▶ _Given request_:
Print every line of the records below without changing a character.

▶ _Entries_:
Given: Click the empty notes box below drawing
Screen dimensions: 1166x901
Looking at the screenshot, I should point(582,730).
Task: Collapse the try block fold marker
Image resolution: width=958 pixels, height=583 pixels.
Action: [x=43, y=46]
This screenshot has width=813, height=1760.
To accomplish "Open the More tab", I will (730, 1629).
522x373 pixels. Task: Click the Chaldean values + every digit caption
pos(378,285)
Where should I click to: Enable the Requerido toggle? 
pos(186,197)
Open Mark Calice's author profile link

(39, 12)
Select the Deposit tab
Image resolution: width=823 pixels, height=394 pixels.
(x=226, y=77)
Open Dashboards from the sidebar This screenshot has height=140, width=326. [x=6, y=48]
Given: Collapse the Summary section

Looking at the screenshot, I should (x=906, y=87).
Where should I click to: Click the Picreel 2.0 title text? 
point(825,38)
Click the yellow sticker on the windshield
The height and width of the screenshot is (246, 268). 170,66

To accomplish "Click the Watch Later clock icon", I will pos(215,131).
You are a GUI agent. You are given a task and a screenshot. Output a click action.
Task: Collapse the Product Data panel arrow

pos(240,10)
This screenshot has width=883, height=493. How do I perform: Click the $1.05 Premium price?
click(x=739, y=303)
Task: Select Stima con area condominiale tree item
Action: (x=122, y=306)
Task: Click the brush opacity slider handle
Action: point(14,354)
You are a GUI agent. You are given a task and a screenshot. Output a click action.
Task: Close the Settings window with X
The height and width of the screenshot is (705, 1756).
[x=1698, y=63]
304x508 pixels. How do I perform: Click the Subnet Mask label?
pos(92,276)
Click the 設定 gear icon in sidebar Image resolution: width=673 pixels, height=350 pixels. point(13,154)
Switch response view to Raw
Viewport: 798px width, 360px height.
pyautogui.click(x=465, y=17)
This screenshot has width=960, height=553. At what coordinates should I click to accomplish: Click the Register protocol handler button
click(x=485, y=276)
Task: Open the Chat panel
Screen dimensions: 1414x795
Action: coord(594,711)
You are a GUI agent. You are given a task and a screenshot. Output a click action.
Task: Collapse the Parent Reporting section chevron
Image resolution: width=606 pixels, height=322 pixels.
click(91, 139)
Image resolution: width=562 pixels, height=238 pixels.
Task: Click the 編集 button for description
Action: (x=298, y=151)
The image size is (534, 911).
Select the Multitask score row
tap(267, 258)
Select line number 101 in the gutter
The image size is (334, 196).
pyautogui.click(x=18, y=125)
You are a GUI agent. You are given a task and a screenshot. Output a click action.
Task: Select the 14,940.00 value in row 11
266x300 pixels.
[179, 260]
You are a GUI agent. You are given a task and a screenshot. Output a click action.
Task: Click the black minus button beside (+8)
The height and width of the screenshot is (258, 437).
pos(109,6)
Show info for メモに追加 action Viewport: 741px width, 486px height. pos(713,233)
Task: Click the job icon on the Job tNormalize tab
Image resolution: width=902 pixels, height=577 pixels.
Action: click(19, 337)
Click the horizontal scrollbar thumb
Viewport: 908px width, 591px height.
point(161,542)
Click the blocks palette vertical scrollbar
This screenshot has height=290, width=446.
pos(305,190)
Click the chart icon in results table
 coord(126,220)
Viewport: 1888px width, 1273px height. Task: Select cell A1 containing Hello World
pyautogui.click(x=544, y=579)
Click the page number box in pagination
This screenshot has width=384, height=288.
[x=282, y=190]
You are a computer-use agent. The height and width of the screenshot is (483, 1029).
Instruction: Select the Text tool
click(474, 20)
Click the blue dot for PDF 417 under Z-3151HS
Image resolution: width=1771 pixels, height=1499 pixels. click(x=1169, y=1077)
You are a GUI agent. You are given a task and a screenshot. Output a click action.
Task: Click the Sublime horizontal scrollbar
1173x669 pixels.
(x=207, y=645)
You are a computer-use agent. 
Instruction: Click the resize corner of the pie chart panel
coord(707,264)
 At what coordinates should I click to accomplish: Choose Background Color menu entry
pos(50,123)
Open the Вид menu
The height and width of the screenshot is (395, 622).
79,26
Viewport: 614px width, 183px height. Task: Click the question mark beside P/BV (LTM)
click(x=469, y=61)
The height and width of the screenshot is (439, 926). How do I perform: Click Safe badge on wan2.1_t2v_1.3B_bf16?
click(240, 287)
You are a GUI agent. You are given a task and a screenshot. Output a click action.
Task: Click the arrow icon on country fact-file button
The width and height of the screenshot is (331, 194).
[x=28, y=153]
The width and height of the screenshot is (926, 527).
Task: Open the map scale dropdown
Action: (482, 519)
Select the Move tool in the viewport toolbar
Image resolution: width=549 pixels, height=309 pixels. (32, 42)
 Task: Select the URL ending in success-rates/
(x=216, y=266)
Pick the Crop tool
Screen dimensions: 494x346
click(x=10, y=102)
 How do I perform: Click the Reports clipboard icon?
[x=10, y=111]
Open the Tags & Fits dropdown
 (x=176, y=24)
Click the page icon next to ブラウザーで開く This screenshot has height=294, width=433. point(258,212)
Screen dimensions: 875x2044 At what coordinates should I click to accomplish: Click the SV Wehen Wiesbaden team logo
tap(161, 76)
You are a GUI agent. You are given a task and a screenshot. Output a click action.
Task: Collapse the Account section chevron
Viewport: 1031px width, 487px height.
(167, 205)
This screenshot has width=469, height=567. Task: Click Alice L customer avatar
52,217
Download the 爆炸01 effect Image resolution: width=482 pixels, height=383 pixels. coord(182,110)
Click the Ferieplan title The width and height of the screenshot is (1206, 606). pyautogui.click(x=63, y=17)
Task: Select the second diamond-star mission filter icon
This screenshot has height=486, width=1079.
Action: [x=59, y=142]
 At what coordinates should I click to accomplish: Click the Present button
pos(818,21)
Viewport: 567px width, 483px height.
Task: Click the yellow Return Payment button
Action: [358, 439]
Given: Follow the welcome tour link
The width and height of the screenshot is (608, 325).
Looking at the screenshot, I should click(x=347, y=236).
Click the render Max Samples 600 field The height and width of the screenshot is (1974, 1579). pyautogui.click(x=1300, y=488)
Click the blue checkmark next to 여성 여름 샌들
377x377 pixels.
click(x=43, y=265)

▶ _Finished answer_:
Given: Click the empty notes box below drawing
Screen dimensions: 1166x901
Looking at the screenshot, I should point(582,730).
Task: Collapse the try block fold marker
Image resolution: width=958 pixels, height=583 pixels.
Action: [x=43, y=46]
This screenshot has width=813, height=1760.
To accomplish "Open the More tab", I will (730, 1629).
522x373 pixels. Task: Click the Chaldean values + every digit caption
pos(378,285)
Where should I click to: Enable the Requerido toggle? 
pos(186,197)
Open Mark Calice's author profile link

(39, 12)
Select the Deposit tab
Image resolution: width=823 pixels, height=394 pixels.
(x=226, y=77)
Open Dashboards from the sidebar This screenshot has height=140, width=326. [x=6, y=48]
Given: Collapse the Summary section

Looking at the screenshot, I should (x=906, y=87).
Where should I click to: Click the Picreel 2.0 title text? 
point(825,38)
Click the yellow sticker on the windshield
The height and width of the screenshot is (246, 268). 170,66

To accomplish "Click the Watch Later clock icon", I will pos(215,131).
You are a GUI agent. You are given a task and a screenshot. Output a click action.
Task: Collapse the Product Data panel arrow

pos(240,10)
This screenshot has width=883, height=493. How do I perform: Click the $1.05 Premium price?
click(x=739, y=303)
Task: Select Stima con area condominiale tree item
Action: (x=122, y=306)
Task: Click the brush opacity slider handle
Action: point(14,354)
You are a GUI agent. You are given a task and a screenshot. Output a click action.
Task: Close the Settings window with X
The height and width of the screenshot is (705, 1756).
[x=1698, y=63]
304x508 pixels. How do I perform: Click the Subnet Mask label?
pos(92,276)
Click the 設定 gear icon in sidebar Image resolution: width=673 pixels, height=350 pixels. point(13,154)
Switch response view to Raw
Viewport: 798px width, 360px height.
pyautogui.click(x=465, y=17)
This screenshot has width=960, height=553. At what coordinates should I click to accomplish: Click the Register protocol handler button
click(x=485, y=276)
Task: Open the Chat panel
Screen dimensions: 1414x795
Action: coord(594,711)
You are a GUI agent. You are given a task and a screenshot. Output a click action.
Task: Collapse the Parent Reporting section chevron
Image resolution: width=606 pixels, height=322 pixels.
click(91, 139)
Image resolution: width=562 pixels, height=238 pixels.
Task: Click the 編集 button for description
Action: (x=298, y=151)
The image size is (534, 911).
Select the Multitask score row
tap(267, 258)
Select line number 101 in the gutter
The image size is (334, 196).
pyautogui.click(x=18, y=125)
You are a GUI agent. You are given a task and a screenshot. Output a click action.
Task: Select the 14,940.00 value in row 11
266x300 pixels.
[179, 260]
You are a GUI agent. You are given a task and a screenshot. Output a click action.
Task: Click the black minus button beside (+8)
The height and width of the screenshot is (258, 437).
pos(109,6)
Show info for メモに追加 action Viewport: 741px width, 486px height. pos(713,233)
Task: Click the job icon on the Job tNormalize tab
Image resolution: width=902 pixels, height=577 pixels.
Action: click(19, 337)
Click the horizontal scrollbar thumb
Viewport: 908px width, 591px height.
point(161,542)
Click the blocks palette vertical scrollbar
This screenshot has height=290, width=446.
pos(305,190)
Click the chart icon in results table
 coord(126,220)
Viewport: 1888px width, 1273px height. Task: Select cell A1 containing Hello World
pyautogui.click(x=544, y=579)
Click the page number box in pagination
This screenshot has width=384, height=288.
[x=282, y=190]
You are a computer-use agent. The height and width of the screenshot is (483, 1029).
Instruction: Select the Text tool
click(474, 20)
Click the blue dot for PDF 417 under Z-3151HS
Image resolution: width=1771 pixels, height=1499 pixels. click(x=1169, y=1077)
You are a GUI agent. You are given a task and a screenshot. Output a click action.
Task: Click the Sublime horizontal scrollbar
1173x669 pixels.
(x=207, y=645)
You are a computer-use agent. 
Instruction: Click the resize corner of the pie chart panel
coord(707,264)
 At what coordinates should I click to accomplish: Choose Background Color menu entry
pos(50,123)
Open the Вид menu
The height and width of the screenshot is (395, 622).
79,26
Viewport: 614px width, 183px height. Task: Click the question mark beside P/BV (LTM)
click(x=469, y=61)
The height and width of the screenshot is (439, 926). How do I perform: Click Safe badge on wan2.1_t2v_1.3B_bf16?
click(240, 287)
You are a GUI agent. You are given a task and a screenshot. Output a click action.
Task: Click the arrow icon on country fact-file button
The width and height of the screenshot is (331, 194).
[x=28, y=153]
The width and height of the screenshot is (926, 527).
Task: Open the map scale dropdown
Action: (482, 519)
Select the Move tool in the viewport toolbar
Image resolution: width=549 pixels, height=309 pixels. (32, 42)
 Task: Select the URL ending in success-rates/
(x=216, y=266)
Pick the Crop tool
Screen dimensions: 494x346
click(x=10, y=102)
 How do I perform: Click the Reports clipboard icon?
[x=10, y=111]
Open the Tags & Fits dropdown
 (x=176, y=24)
Click the page icon next to ブラウザーで開く This screenshot has height=294, width=433. point(258,212)
Screen dimensions: 875x2044 At what coordinates should I click to accomplish: Click the SV Wehen Wiesbaden team logo
tap(161, 76)
You are a GUI agent. You are given a task and a screenshot. Output a click action.
Task: Collapse the Account section chevron
Viewport: 1031px width, 487px height.
(167, 205)
This screenshot has width=469, height=567. Task: Click Alice L customer avatar
52,217
Download the 爆炸01 effect Image resolution: width=482 pixels, height=383 pixels. coord(182,110)
Click the Ferieplan title The width and height of the screenshot is (1206, 606). pyautogui.click(x=63, y=17)
Task: Select the second diamond-star mission filter icon
This screenshot has height=486, width=1079.
Action: [x=59, y=142]
 At what coordinates should I click to accomplish: Click the Present button
pos(818,21)
Viewport: 567px width, 483px height.
Task: Click the yellow Return Payment button
Action: [358, 439]
Given: Follow the welcome tour link
The width and height of the screenshot is (608, 325).
Looking at the screenshot, I should click(x=347, y=236).
Click the render Max Samples 600 field The height and width of the screenshot is (1974, 1579). pyautogui.click(x=1300, y=488)
Click the blue checkmark next to 여성 여름 샌들
377x377 pixels.
click(x=43, y=265)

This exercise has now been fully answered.